L’Institut de la statistique (Insee) publie son traditionnel portrait de la France en tenant compte du nouveau découpage territorial, qui aura lieu en 2016. On remarque plus d’homogénéité en termes d’habitants dans chaque Région, mais les disparités au niveau économique. persistent.

 

« Aucune des Régions continentales ne comporte moins de 2 millions d’habitants », écrit l’Insee. Le nouveau découpage territorial (on passe de 22 à 13 Régions) marque donc une plus grande homogénéité en termes de nombre d’habitants.

Mais qu’en est-il pour le niveau de vie ?

Mais la nouvelle carte des régions met en lumière des différences économiques. Si on y regarde de près, il apparaît que la proportion du nombre de personnes vivant sous le seuil de pauvreté (pour l’année 2011, il a été établi à 1 004 euros pour une personne seule), est plus élevée dans le Sud-Est et dans le Nord (de 16,4 % à 19,2 %). La Bretagne et les Pays de la Loire sont relativement moins touchés : moins de 12 % d’entre eux vivent sous le seuil de pauvreté.

En vingt ans, explique l’Insee, de 1990 à 2012, le Pib de la France métropolitaine a augmenté de 1,6 % en moyenne. L’Alsace Champagne-Ardenne-Lorraine, la Bourgogne-Franche-Comté et le Centre-Val-de-Loire se situent autour de 0,8 %, donc bien en dessous de la moyenne.
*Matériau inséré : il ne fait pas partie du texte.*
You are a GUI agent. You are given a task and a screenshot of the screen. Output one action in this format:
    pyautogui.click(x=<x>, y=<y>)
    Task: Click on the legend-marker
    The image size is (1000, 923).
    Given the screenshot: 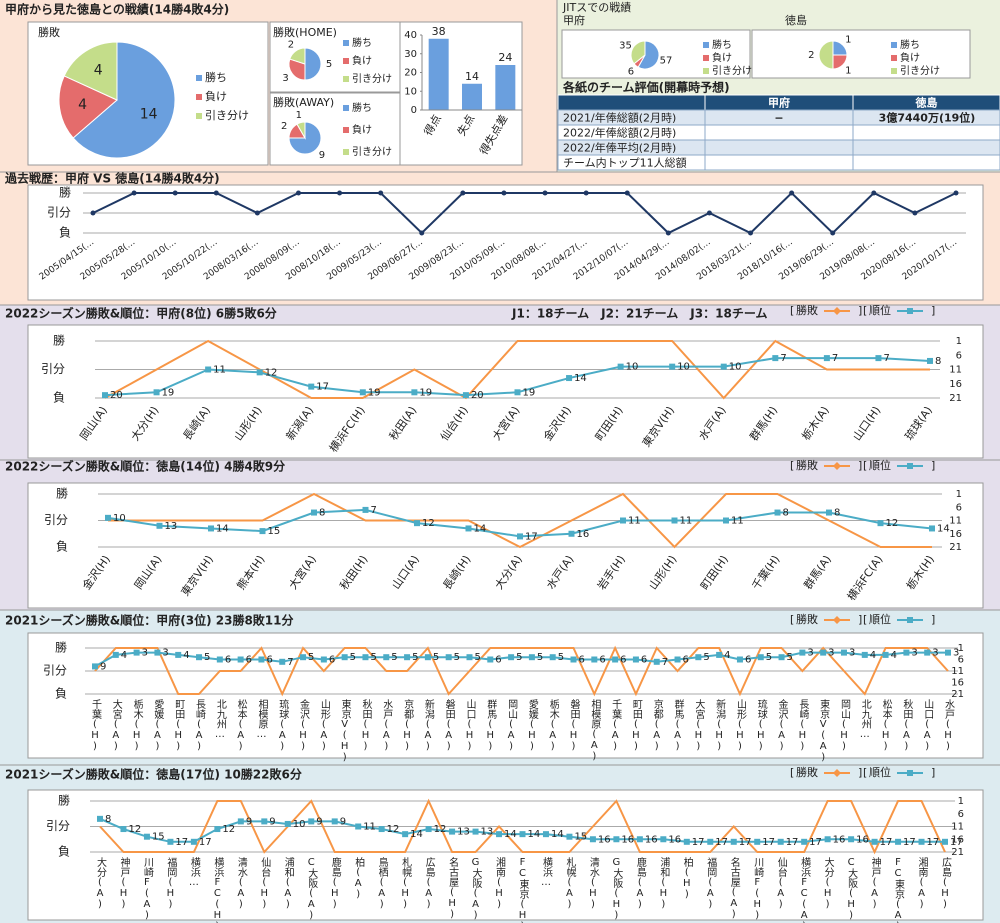 What is the action you would take?
    pyautogui.click(x=837, y=620)
    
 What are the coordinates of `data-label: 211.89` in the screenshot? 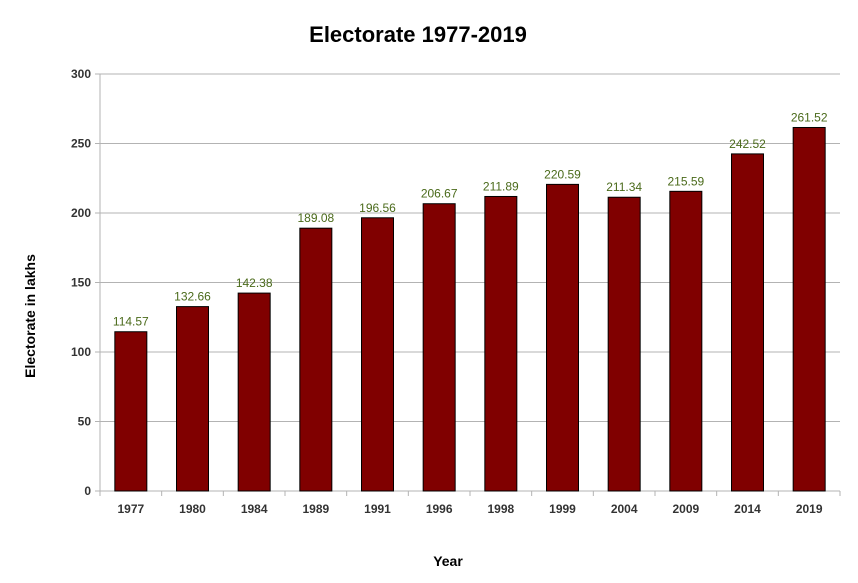 It's located at (501, 186).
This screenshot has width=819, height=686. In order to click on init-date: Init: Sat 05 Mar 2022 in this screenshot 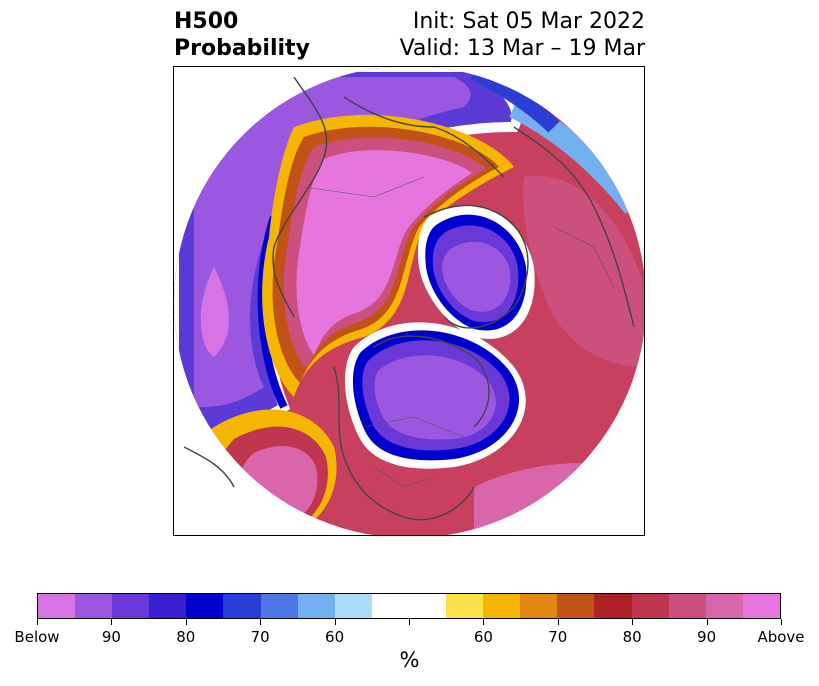, I will do `click(528, 22)`.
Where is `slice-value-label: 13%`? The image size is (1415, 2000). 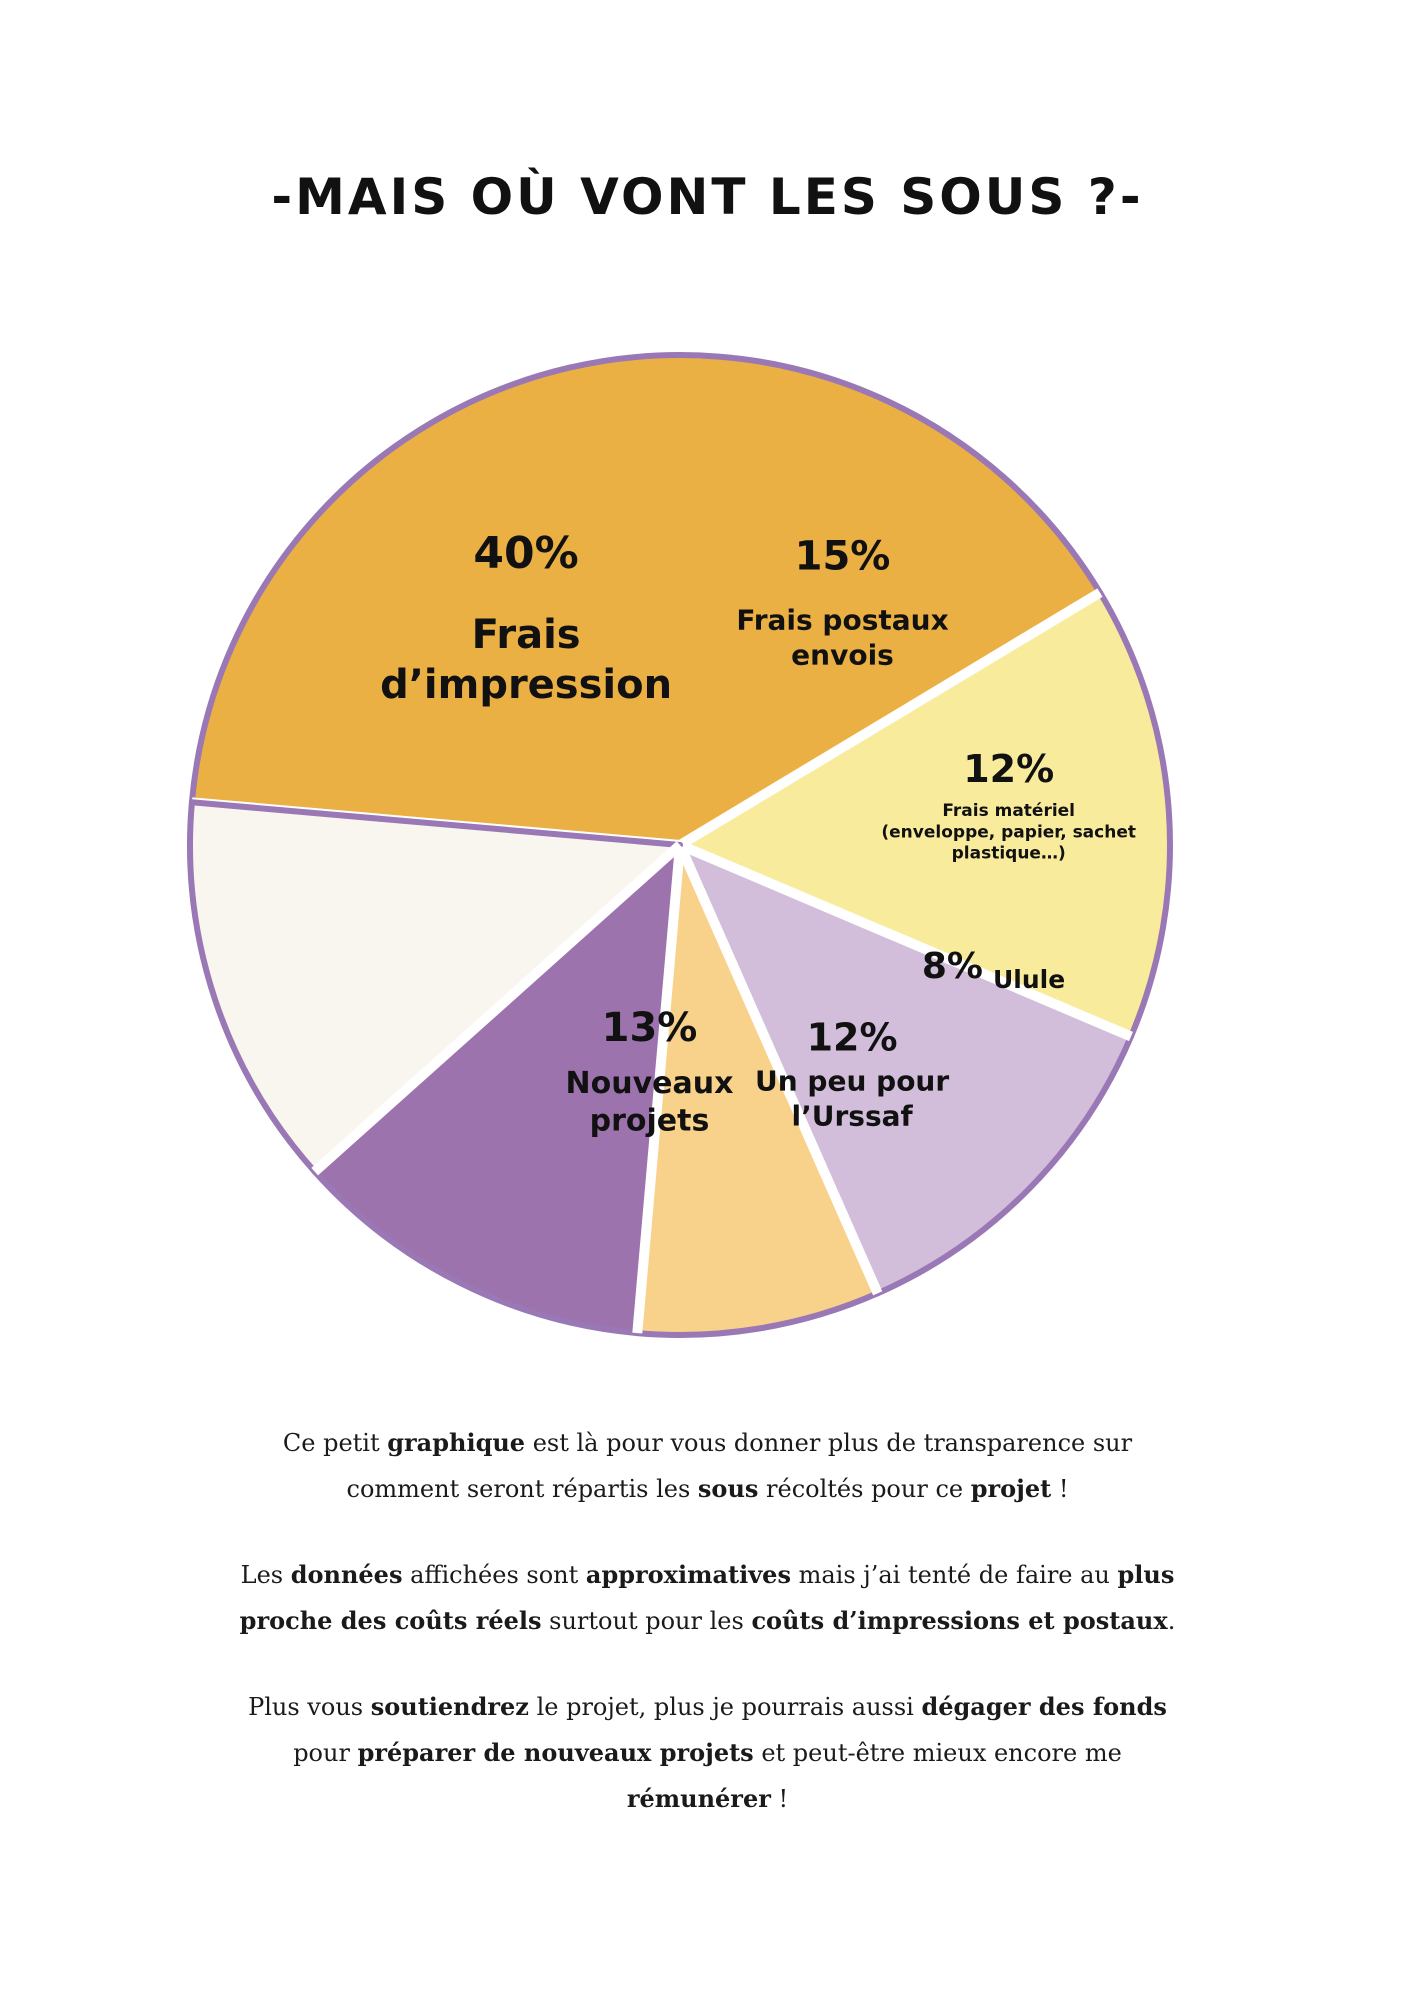 slice-value-label: 13% is located at coordinates (650, 1028).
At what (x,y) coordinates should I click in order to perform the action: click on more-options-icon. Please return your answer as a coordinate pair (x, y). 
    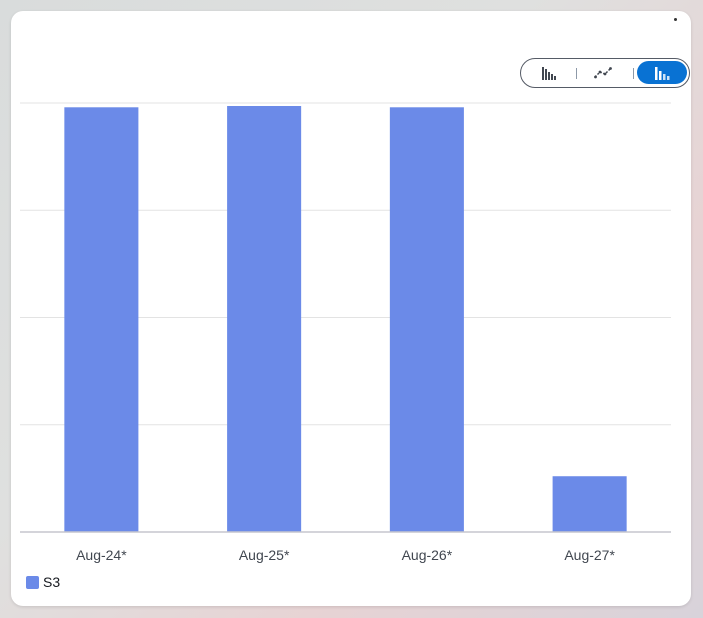
    Looking at the image, I should click on (676, 20).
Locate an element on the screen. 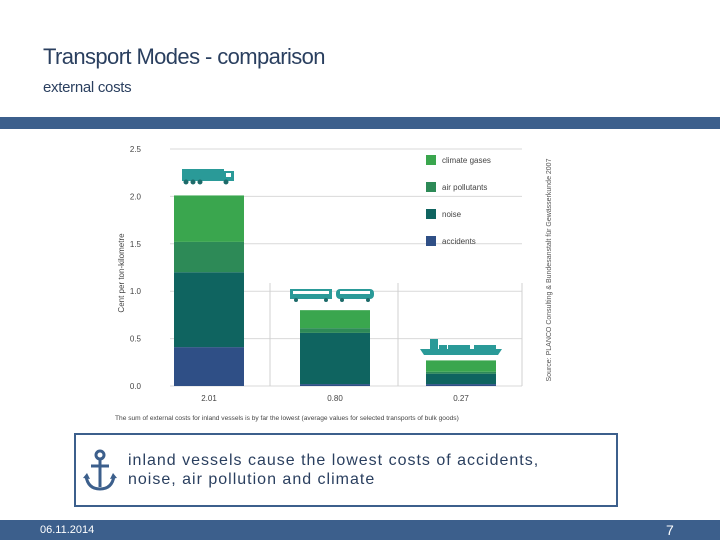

Paca et l’Ile-de-France s’en sortent bien mieux grâce au dynamisme des services marchands. Quant à la Bretagne, « elle a été moins touchée, jusqu’à la crise de 2008-2009, par les moindres performances de l’industrie », selon l’Insee.

Ce sont les Pays de la Loire et le nouvel ensemble Languedoc-Roussillon-Midi-Pyrénées qui enregistrent la croissance la plus dynamique (+ 2,1 % en moyenne par an dans les deux cas). Pour des raisons différentes, avance l’Insee : la croissance dans l’actuel Languedoc-Roussillon «correspond à un processus de rattrapage tiré par la forte croissance de la population, alors que Midi-Pyrénées a bénéficié du dynamisme de secteurs moteurs comme l’aéronautique ou les services marchands.»